Pferde haben zwei Basisfarben nämlich schwarz (Rappe) und rot (Fuchs). Alle anderen Farben ergeben sich aus genetischen Zusätzen, die die Basisfarben verändern. Schwarz ist stets dominant über rot: ein Pferd mit einem Anteil Fuchs von dem einen Elternteil und einem schwarzen Anteil von dem anderen Elternteil wird trotzdem ein Rappe werden, da das Rapp-Gen das Fuchs-Gen überdeckt.Ein braunes Pferd hat die Grundfarbe schwarz. Ein zusätzliches Agouti-Gen sorgt jedoch dafür, das seine Fellfarbe braun wird und sein Langhaar und die Beine schwarz sind. Hat ein Pferd nun die Basisfarbe schwarz und zusätzlich das so genannte “silver dappled” Gen, so ändert sich die Fellfarbe zu “chocolate” (windfarben) und das Langhaar wird flaxfarben oder weiß. Das silver dappled -Gen ist ein sogenanntes “dilution gene” ein Aufhellungsgen, ähnlich dem “cream” (creme) -Gen bei den Palominos.

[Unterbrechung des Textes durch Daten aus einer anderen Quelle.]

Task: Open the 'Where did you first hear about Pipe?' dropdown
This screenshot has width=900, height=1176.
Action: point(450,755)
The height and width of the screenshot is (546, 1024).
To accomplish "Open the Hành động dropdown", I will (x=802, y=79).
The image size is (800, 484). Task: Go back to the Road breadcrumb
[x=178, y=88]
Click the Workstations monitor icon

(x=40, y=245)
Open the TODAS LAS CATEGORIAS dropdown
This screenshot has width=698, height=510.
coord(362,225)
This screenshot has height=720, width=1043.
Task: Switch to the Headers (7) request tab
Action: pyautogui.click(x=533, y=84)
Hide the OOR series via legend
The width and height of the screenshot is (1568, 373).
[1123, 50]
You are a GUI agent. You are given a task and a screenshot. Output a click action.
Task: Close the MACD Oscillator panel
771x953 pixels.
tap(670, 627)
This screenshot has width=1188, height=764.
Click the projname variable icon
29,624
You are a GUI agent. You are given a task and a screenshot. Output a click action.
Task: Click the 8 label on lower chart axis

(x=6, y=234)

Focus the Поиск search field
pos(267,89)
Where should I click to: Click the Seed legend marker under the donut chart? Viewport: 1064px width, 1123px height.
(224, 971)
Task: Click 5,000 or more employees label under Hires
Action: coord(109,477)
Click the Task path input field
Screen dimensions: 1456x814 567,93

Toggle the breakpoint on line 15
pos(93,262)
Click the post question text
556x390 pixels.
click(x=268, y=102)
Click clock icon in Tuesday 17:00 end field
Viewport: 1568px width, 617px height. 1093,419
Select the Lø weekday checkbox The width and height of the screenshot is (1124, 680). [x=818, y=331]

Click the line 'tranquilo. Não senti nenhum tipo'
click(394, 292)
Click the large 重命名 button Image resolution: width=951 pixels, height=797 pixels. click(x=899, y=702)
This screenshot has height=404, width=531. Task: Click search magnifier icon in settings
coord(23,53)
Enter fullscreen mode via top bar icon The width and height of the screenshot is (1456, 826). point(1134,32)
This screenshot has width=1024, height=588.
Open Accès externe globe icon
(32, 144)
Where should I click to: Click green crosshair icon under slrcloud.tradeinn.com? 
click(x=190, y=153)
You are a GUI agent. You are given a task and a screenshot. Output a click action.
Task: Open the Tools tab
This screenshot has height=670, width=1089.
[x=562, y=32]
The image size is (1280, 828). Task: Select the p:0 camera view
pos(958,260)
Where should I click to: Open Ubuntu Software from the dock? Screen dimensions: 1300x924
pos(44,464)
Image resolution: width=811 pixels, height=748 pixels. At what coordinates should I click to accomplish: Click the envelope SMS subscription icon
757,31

Ein Palommino ist ein Fuchs mit einem Creme-Aufhellungsgen. So wird das Langhaar ‘aufgehellt’  Der Fuchs wird blond. Bei Pferden gibt es vier Sorten von Aufhellungsgenen: “champagne”, “cream” “dun” und “silver dappled” (champagner, creme, falbe und windfarbe) Ein braunes Pferd mit dem “silver dappled dilution gene” (Aufhellungsgen) wird als “red chocolate with flaxen mane and tail” bezeichnet. (Red chocolate mit flaxfarbenem Schweif und Mähne) . Falls das Pferd ein Fuchs ist, also genetisch (aa) ist, zeigt sich das silver dappled -Gen nicht. Das Pferd ist ein Träger des Aufhellungsgenes, aber es wirkt sich nicht auf die Fellfarbe aus.    

ASD (MCOA “Multiple Congenital Ocular Anomalies”)

Leider gibt es wie bei anderen Rassen auch in der Rocky Mountain Horse Zucht einen Gendefekt der auftreten kann. ASD (Anterior Segment Dysgenesis) genannt. Dies wirkt sich auf die Augen der Pferde aus. Daher sollte man als Züchter sehr vorsichtig sein. Die Theorie besagt, dass ASD an das silver dappled Gen gebunden ist, so das homozygote windfarbene Pferde durch ASD beeinträchtigt sein können. Nach neuesten Untersuchungen wird vermutet, dass das “silver”- Gen auch auf einem weiteren Allel lokalisiert werden kann und dann nicht mit ASD gekoppelt ist. Mittlerweile gibt es einen genetischen Test der das silver dappled Gen nachweisen kann. So werden hoffentlich bald mehr gesicherte Kenntnisse über ASD im Zusammenhang mit der Windfarbe vorliegen. Es ist ein Fehler zu glauben, ASD sei ein großes Problem der Rasse. Als die RMHA heraus fand, das ASD ihre Rasse beeinflusst, wurden umfangreiche Untersuchungen gestartet, ein großer Aufwand für eine so kleine Organisation. ASD scheint an die Farbe gebunden zu sein, denn auch Pferde anderer Rassen in der die Windfarbe auftritt können ASD haben. Es ist also ein Problem der Farbe, nicht der ganzen Rasse. Natürlich beeinflusst ASD die Rocky Mountain Zucht, aber nicht in so großem Ausmaß. Andere genetische Defekte werden nicht mal erwähnt wenn sie in so geringer Anzahl auftretten, denn nur 2,5% der Rocky Mountain Horses haben ASD. ASD ist nur bei homozygote ZZ windfarbe ein Problem, so kaufe immer ein heterozygote Zz chocolate!